Inviting and arranging for such a big name — a “headliner” of sorts, as they say in the biz — was a real get for the student team behind LWIA. Johnson wanted students to have experience working with career professionals and those with a certain amount of celebrity attached to them. Students made the phone calls, sometimes with butterflies, and arranged the scheduling and line-up, he said.
“I just found the dates,” Johnson said. “The students ran this. They did all the work.”
“The amount of work that we put into It,” Sakoi said, “I know no matter what happens, this conference is going to be a good thing.”
Included in that work were ideas to expand the conference’s reach. Kicking off the conference will be session for area high school students led by Elon’s Music Production and Recording Arts program.
Initiating the conversations, scheduling the talent, and planning the flow of this year’s conference taught the LWIA team how to manage big events and led to an increased confidence in their abilities, they said.
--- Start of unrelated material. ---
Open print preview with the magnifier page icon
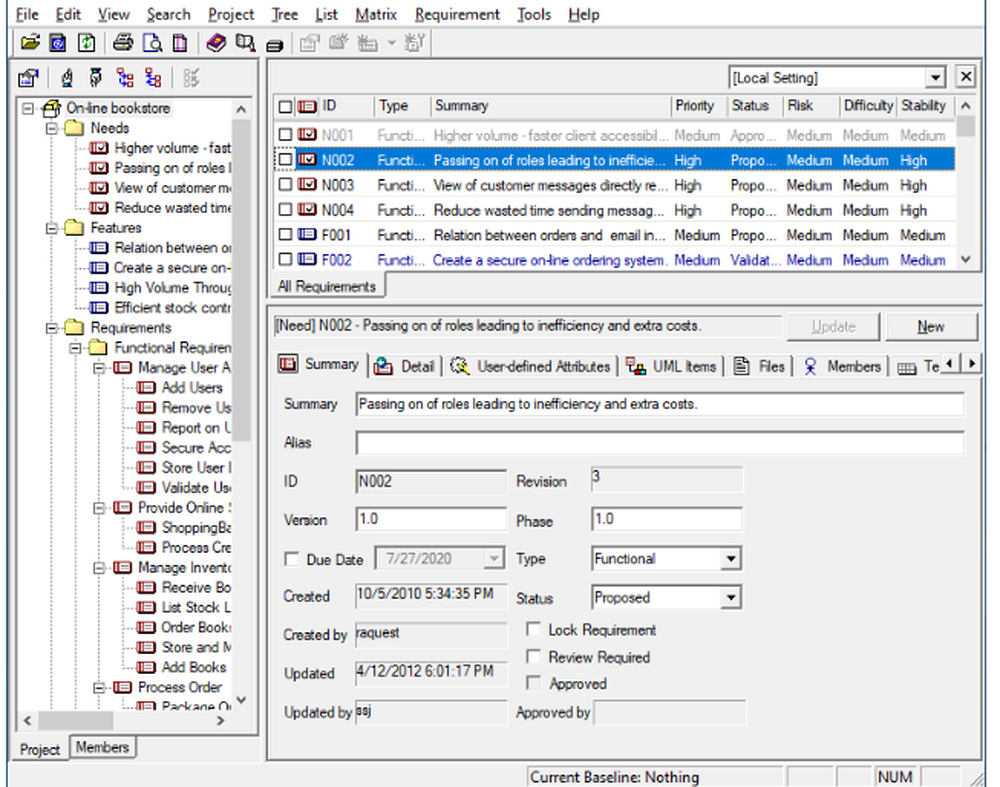The width and height of the screenshot is (1000, 787). (151, 43)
“We’ve established ourselves as leading women in our own program,” Burchett said. “I’m pretty sure I’m (Elon’s) first woman lead engineer. I would like to work as a studio engineer. One thing I’m carrying with me is that I co-chaired this conference. It emphasizes this is something I care about and will speak out about. I’m not going to tolerate a biased situation.”
Burchett and Sakoi reflected on the changes in society over the last few years, the increase of conversations around equality for women and for minorities, the #metoo movement, and of the heterosexual, cis-gendered men increasingly supportive of those conversations.
“The world is opening up to the possibilities of those discussions,” Sakoi said.
“It’s given me a sense of empowerment that I didn’t know I was missing. It’s even changed my classwork. I have more confidence to speak up now,” Sakoi said.
“You’re a leading woman in audio,” Burchett exclaimed affectionately. “You are what a leading woman in audio looks like!”